日本の人口が、継続的に減少するようになってから久しくなりました。とは言っても都市に住んでいる方であれば、目に見えて大きな問題は増えておらず、実感が湧きづらいかも知れません。しかし人口の減少が引き起こす問題は、地方においてはすぐそこまで迫っています。
人口減少問題に警鐘を鳴らした『地方消滅 東京一極集中が招く人口急減』(増田寛也編著)によると、2010年から2040年までの間に急激な人口減少に遭遇し、「消滅可能性都市」と見なされる自治体が896にものぼると考えられています。全国の傾向としては、北海道・東北地方(震災の影響で正確なデータが取得できない福島県を除く)の80%、山陰地方の75%、四国の65%の自治体が消滅可能性都市として挙げられています。
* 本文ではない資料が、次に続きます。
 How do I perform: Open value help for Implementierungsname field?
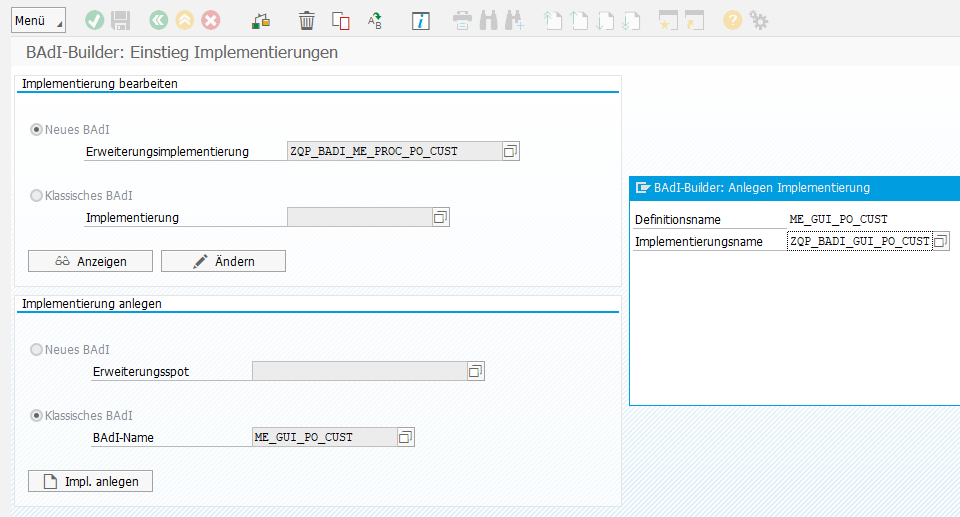coord(940,241)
もはや一刻の猶予も許されない人口減少問題ですが、行政の対応はもちろんのこと、ITが果たす役割にも大きな期待がかかっています。地方創生に対して、ITは何ができるのでしょうか。

ポケモンが地方を救う!?

ポケモンGoは、リリースされるや否や、世界中で熱狂的なブームを引き起こしています。実際に街に繰り出してポケモンを捕まえていくという、今までのゲームの常識を打ち破る特性を活かして、地方創生に活用できないかどうかと任天堂・ナイアンティック社に持ち掛けたのが、自民党IT戦略特命委員会です。特定の観光地等にレアポケモンやアイテムを配備することにより、ゲームプレイヤーを誘致することで、地方観光の活性化などにつなげるのが狙いです。ポケモンだけに限らず、AR技術を用いたゲームやエンターテイメントは、これから大きな伸びを見せていくと考えられています。その中で、ポケモンやその他のゲームが地方創生につながる可能性も、十分に考えられるでしょう。

ITベンチャーが続々と拠点を増やす 徳島県神山町

1955年には2万人を超えていた人口も、2015年には6000人ほどに減少し、高齢化率も高い徳島県神山町。これまで実施してきたさまざまな施策により、今では12社のITベンチャー企業が拠点を構え、人口増も達成しました。徳島県は、2000年代から光ファイバーの整備を推進しており、普及率は全国1位を誇っています。恵まれたインターネット環境と豊かな自然に目をつけたのが、クラウド名刺管理システムを展開するSansan株式会社です。2010年に神山町にサテライトオフィスを設置。チャットツールと社内SNSを駆使し、遠く離れた東京のメンバーがすぐそこにいるかのようなバーチャルオフィスを構築しました。

今やIT企業に勤めるエンジニアたちは、インターネットとパソコンさえあればどこでも仕事ができる時代です。むしろ豊かな自然環境で仕事をすることで、ワークライフバランスの改善という効果も期待されています。神山町へのIT企業進出は、IT技術の発展と人々が求めるワークスタイル改革とのニーズが合致した結果生まれたものであり、今後他の自治体への波及も見られるかも知れません。

地方創生の施策は、ビッグデータから生まれる!?

あらゆる産業を一変させる力を持つビッグデータは、当然地方創生においても大きな威力を発揮すると期待されています。しかし、これまで地方創生に活用できるデータはさまざまな場所に分断されており、使い勝手が非常に悪いことが大きな悩みの種でした。そこで、経済産業省が開発を行ってきた地域経済分析システムをベースとして、経済分野以外のさまざまなデータも取り込んだビッグデータシステム「RESAS(リーサス)」が開発されました。このシステムは「産業マップ」「観光マップ」「人口マップ」「自治体比較マップ」によって構成されており、地方創生に役立つデータが使いやすくまとまっています。

これを活用し、人口減少の問題と課題分析を行ったのが、青森県八戸市です。八戸市では、人口の社会移動のデータを用いて統計解析を行い、八戸市の全国における位置づけや特徴を分析。結果として、八戸市のみの対策ではなく近隣自治体と連携して取り組むことの重要性など、これからの人口減少に対応するための施策を出すのに有益な示唆が得られました。これからの地方自治体は、ビッグデータを用いて行政施策の立案にあたることが常識になるかも知れませんね。また、分析のためにBIツールを活用するスキルも必要とされていくことでしょう。